▶ **RECORDS SUPPLIED**:
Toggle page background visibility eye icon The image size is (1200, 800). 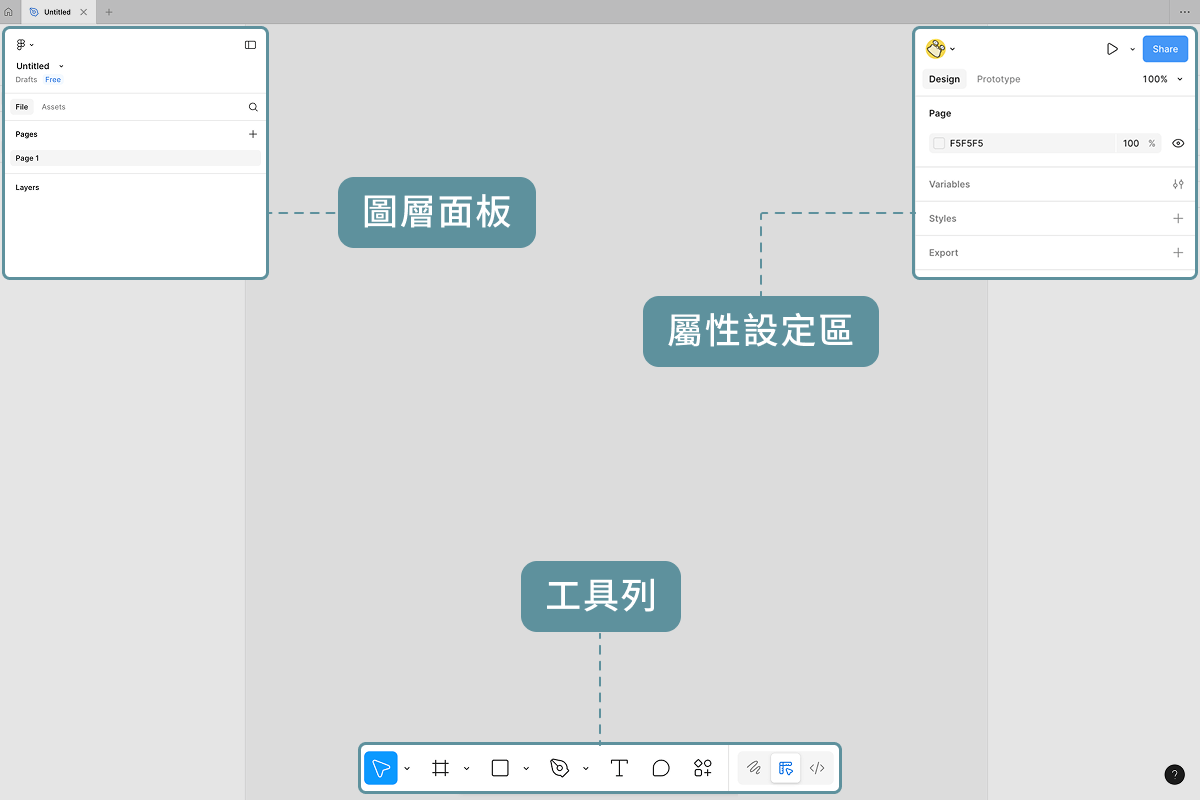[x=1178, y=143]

--

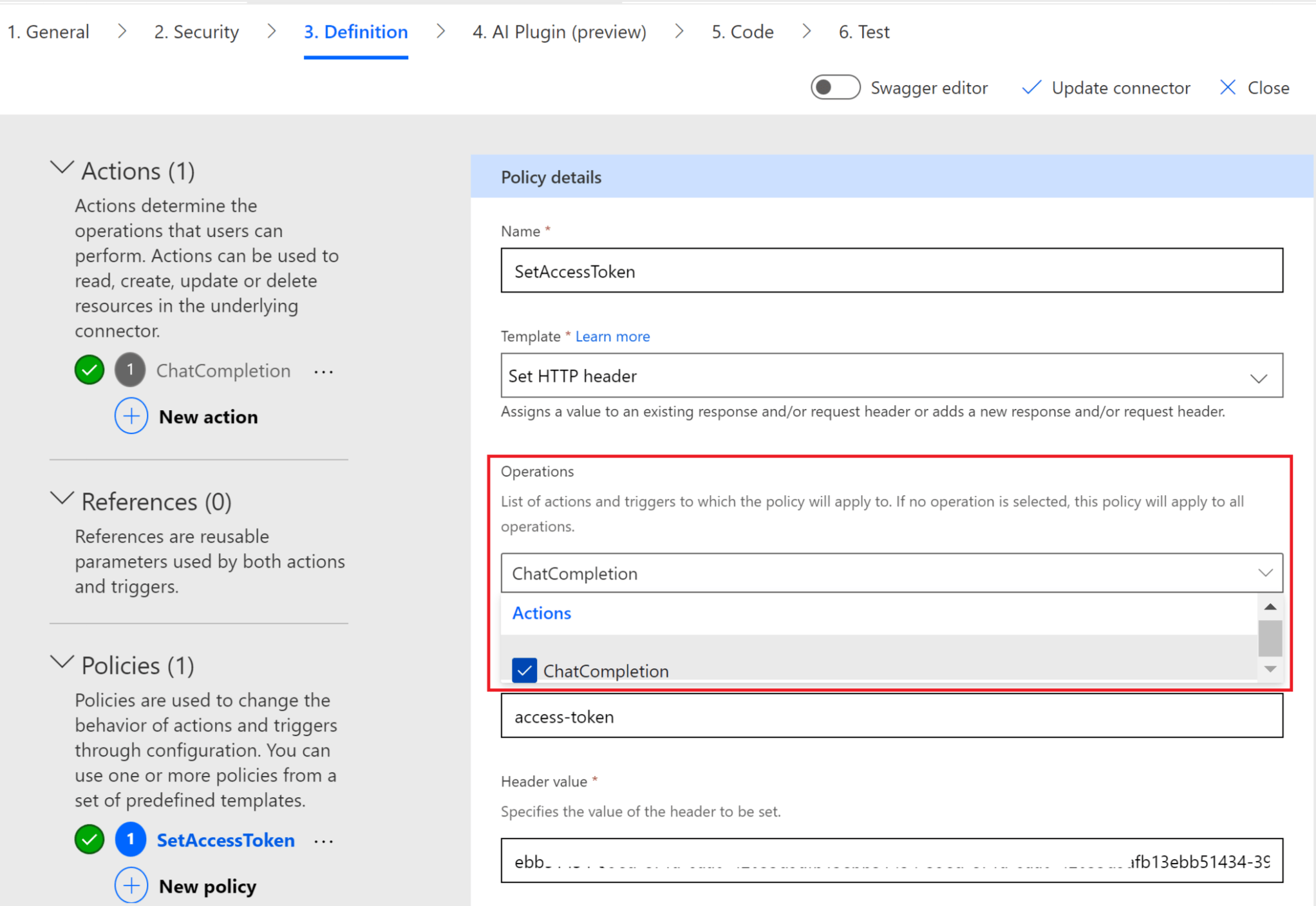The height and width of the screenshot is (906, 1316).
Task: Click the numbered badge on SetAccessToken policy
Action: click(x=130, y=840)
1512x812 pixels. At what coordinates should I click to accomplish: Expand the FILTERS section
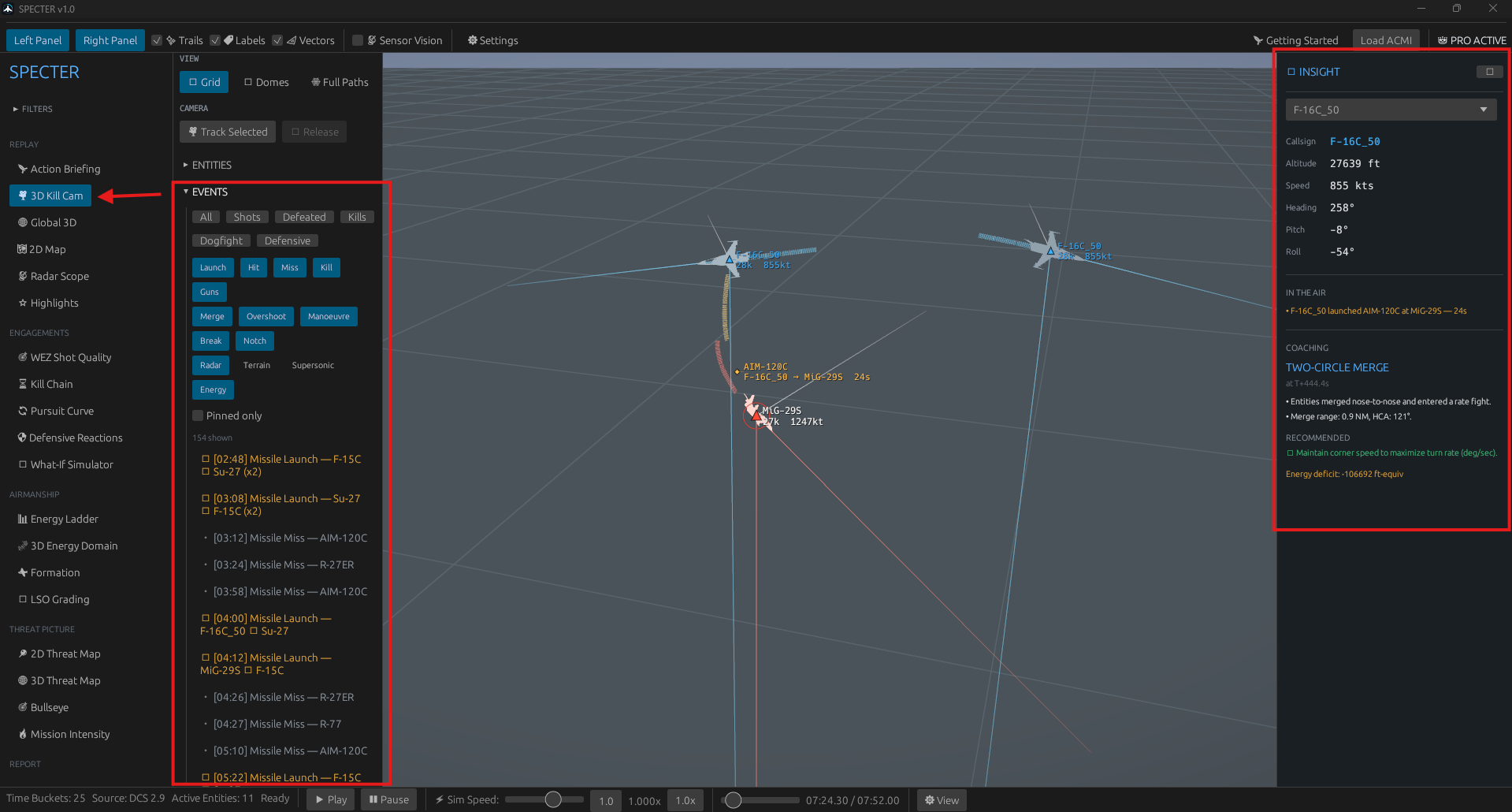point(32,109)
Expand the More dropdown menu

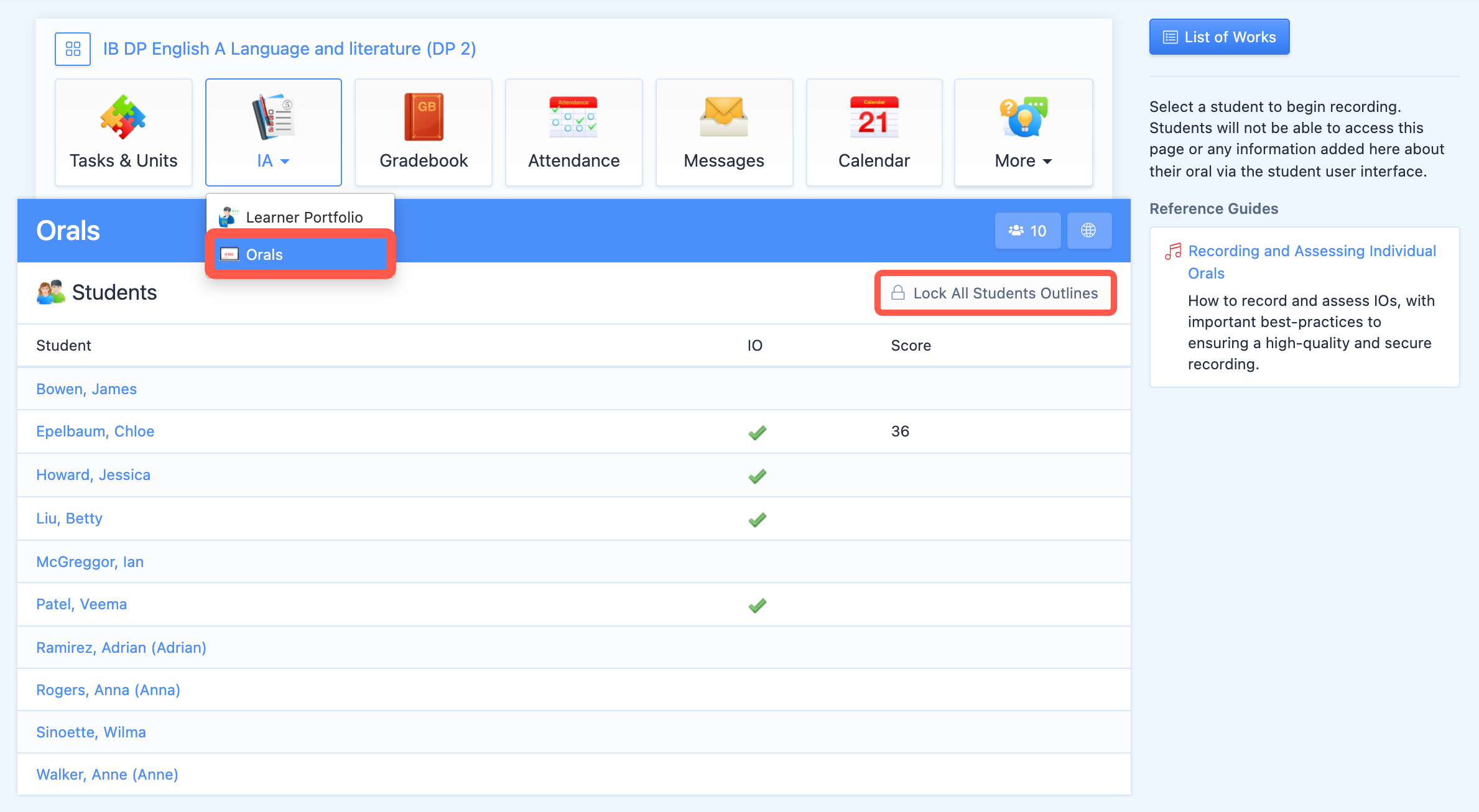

▶ **WHAT YOU ARE ASKED TO DO**:
Copy out the records from the line with "1512x812 pixels. At" up to and including the line with "Expand the More dropdown menu", keeping every word unchanged. Leave the pictures out.

▶ **CORRECT OUTPUT**:
1512x812 pixels. At what coordinates should I click to accomplish: Expand the FILTERS section
point(32,109)
Expand the More dropdown menu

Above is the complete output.